Forest Meister said:


> The other out of the box stream crossing was a simple little drawbridge just wide enough for his quad. The guy said he was tired of replacing bridges because of high water and ice damage so he merely cranked up the bridge when he was not on his property. That bridge spanned a creek very much like the one you are describing. FM



This is exactly what I am thinking!


----------



## ONEIDABOW1 (Aug 14, 2009)

I’ve seen drawings of a segmented bridge made from treated lumber that looks like fingers. Look at your bent finger from the side. The boards would join at each knuckle with large carriage bolts. The number of “knuckles” would depend on length of boards and span across the stream.


----------



## Eric Bee (Sep 10, 2012)

Couldn't you use a couple of old aluminum dock sections. Unless your worried about theft


----------



## anagranite (Oct 23, 2010)

Depending on access you could use an old mobile home trailer frame. They are typically cheap and definitely strong enough for side by sides.
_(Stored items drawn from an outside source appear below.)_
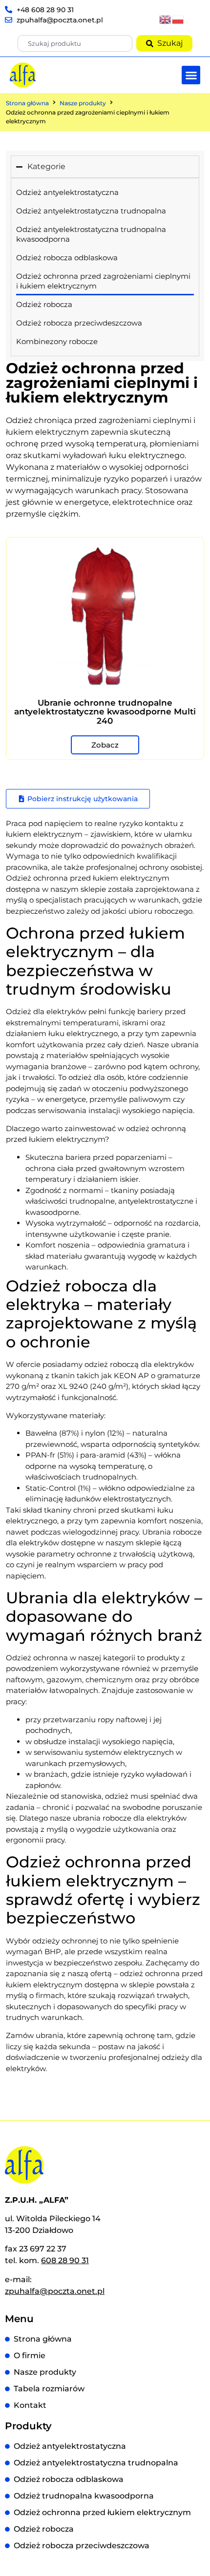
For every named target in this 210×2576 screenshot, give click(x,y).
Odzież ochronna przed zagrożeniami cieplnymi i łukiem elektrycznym (103, 280)
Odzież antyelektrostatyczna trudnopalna (91, 210)
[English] (165, 18)
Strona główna (27, 103)
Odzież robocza (44, 304)
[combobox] (75, 43)
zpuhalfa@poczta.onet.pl (55, 2291)
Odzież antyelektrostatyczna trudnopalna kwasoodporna (91, 234)
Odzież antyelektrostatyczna (67, 192)
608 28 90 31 (65, 2260)
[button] (191, 75)
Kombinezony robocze (57, 341)
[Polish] (178, 18)
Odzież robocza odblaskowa (67, 257)
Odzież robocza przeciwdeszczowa (79, 322)
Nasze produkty (83, 103)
The one I saw had the axles removed after installation and had footings on both banks with galvanized anchor bolts.


----------



## buckhunter14 (Oct 10, 2007)

Eric Bee said:


> Couldn't you use a couple of old aluminum dock sections. Unless your worried about theft


This is a possibility and no concern of theft. Problem would be anchoring the dock sections as it would get wrecked by the first high water event. I would ideally like to find a long section of aluminum or a light material that would be easily moved. Thus when arriving at camp set the mobile bridge up (approximately 150 yards from camp) and then remove when leaving camp for the week/weekend.




anagranite said:


> Depending on access you could use an old mobile home trailer frame. They are typically cheap and definitely strong enough for side by sides. The one I saw had the axles removed after installation and had footings on both banks with galvanized anchor bolts.
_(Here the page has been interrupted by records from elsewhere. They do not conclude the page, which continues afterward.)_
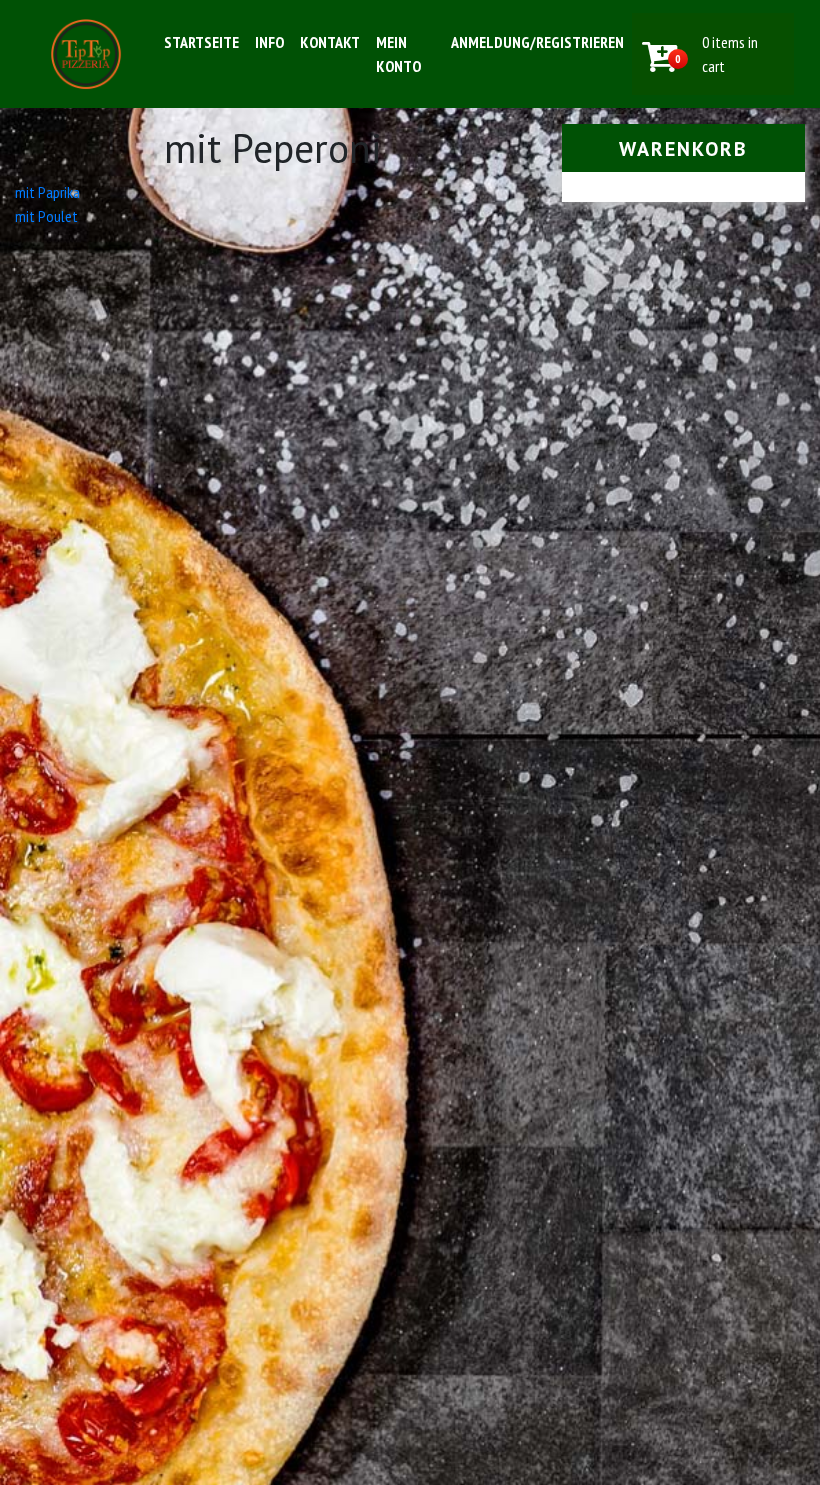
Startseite (201, 42)
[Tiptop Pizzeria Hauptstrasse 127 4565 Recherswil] (86, 54)
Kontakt (330, 42)
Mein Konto (398, 54)
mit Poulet (46, 216)
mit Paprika (47, 192)
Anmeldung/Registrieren (537, 42)
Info (269, 42)
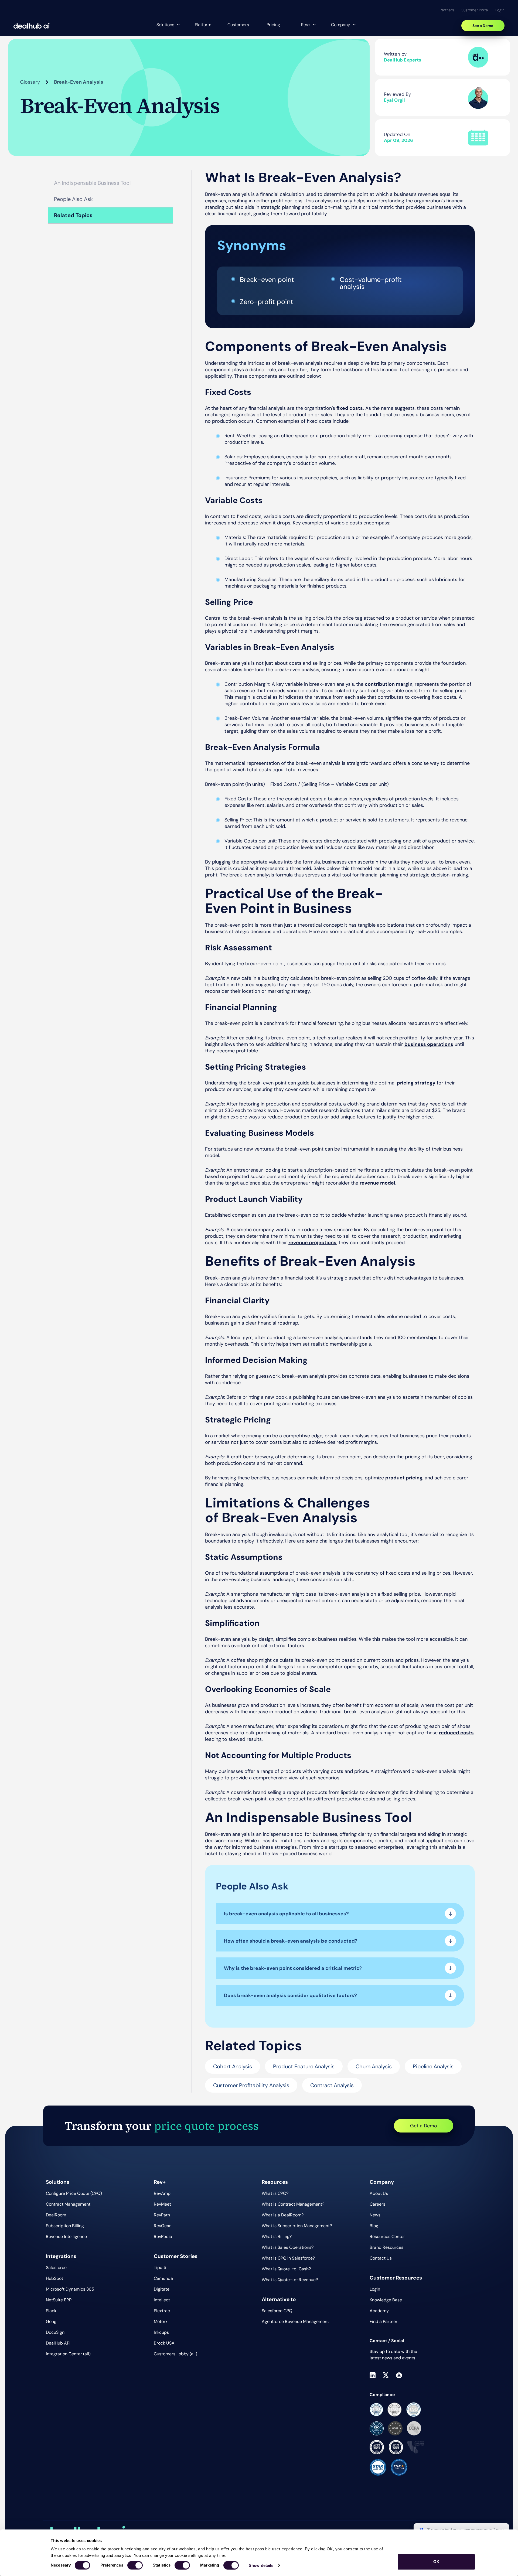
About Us (379, 2193)
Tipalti (160, 2267)
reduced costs (456, 1732)
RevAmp (162, 2193)
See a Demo (482, 25)
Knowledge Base (386, 2300)
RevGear (162, 2226)
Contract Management (68, 2204)
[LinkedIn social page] (373, 2375)
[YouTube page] (399, 2375)
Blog (374, 2226)
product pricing (403, 1478)
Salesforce (56, 2267)
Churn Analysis (374, 2066)
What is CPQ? (275, 2193)
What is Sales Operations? (287, 2247)
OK (436, 2561)
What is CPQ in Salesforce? (288, 2258)
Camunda (163, 2278)
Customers (238, 25)
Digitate (161, 2289)
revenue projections (312, 1242)
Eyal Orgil (394, 100)
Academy (379, 2311)
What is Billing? (277, 2236)
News (375, 2215)
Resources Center (387, 2236)
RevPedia (163, 2236)
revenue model (377, 1183)
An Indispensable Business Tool (92, 182)
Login (500, 10)
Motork (161, 2321)
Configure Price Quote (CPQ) (74, 2193)
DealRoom (56, 2215)
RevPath (162, 2215)
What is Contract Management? (293, 2204)
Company (340, 25)
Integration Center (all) (68, 2354)
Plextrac (162, 2311)
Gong (51, 2321)
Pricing (273, 25)
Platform (203, 25)
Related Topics (73, 215)
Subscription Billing (65, 2226)
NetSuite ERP (58, 2300)
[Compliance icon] (376, 2409)
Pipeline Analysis (433, 2066)
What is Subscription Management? (297, 2226)
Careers (377, 2204)
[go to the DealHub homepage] (31, 25)
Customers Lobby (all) (175, 2354)
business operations (428, 1044)
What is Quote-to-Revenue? (290, 2279)
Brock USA (164, 2343)
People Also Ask (73, 199)
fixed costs (349, 408)
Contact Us (381, 2258)
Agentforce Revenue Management (295, 2321)
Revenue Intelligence (66, 2236)
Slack (51, 2311)
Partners (447, 10)
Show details (261, 2565)
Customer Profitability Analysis (251, 2085)
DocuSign (55, 2332)
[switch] (135, 2565)
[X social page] (386, 2375)
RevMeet (162, 2204)
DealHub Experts (402, 60)
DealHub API (58, 2343)
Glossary (30, 82)
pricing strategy (416, 1083)
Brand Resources (386, 2247)
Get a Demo (423, 2126)
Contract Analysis (332, 2085)
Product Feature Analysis (304, 2066)
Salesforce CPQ (277, 2311)
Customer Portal (475, 10)
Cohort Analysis (232, 2066)
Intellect (162, 2300)
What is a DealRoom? (283, 2215)
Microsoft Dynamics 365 (70, 2289)
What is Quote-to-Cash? (286, 2269)
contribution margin (389, 684)
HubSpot (54, 2278)
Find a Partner (383, 2321)
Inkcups (161, 2332)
Accessibility would definitely be an issue.


----------



## justincasei812 (Dec 30, 2012)

Might want to try this??


----------



## Far Beyond Driven (Jan 23, 2006)

Overkill?


----------



## Trophy Specialist (Nov 30, 2001)

buckhunter14 said:


> This is a possibility and no concern of theft. Problem would be anchoring the dock sections as it would get wrecked by the first high water event. I would ideally like to find a long section of aluminum or a light material that would be easily moved. Thus when arriving at camp set the mobile bridge up (approximately 150 yards from camp) and then remove when leaving camp for the week/weekend.
> 
> 
> 
> ...


A friend of.mine has a long do k on wheels that he rolls in and out of Lake Huron so they do make them.


----------



## stevebrandle (Jan 23, 2000)

MADD Dock Systems near Harrison can fabricate custom aluminum items to your specifications. I am sure they can build anything you can dream up. They also make roll in docks, but they may not work on your creek if the banks are too steep at the water's edge. The tires hang up on the lip.


----------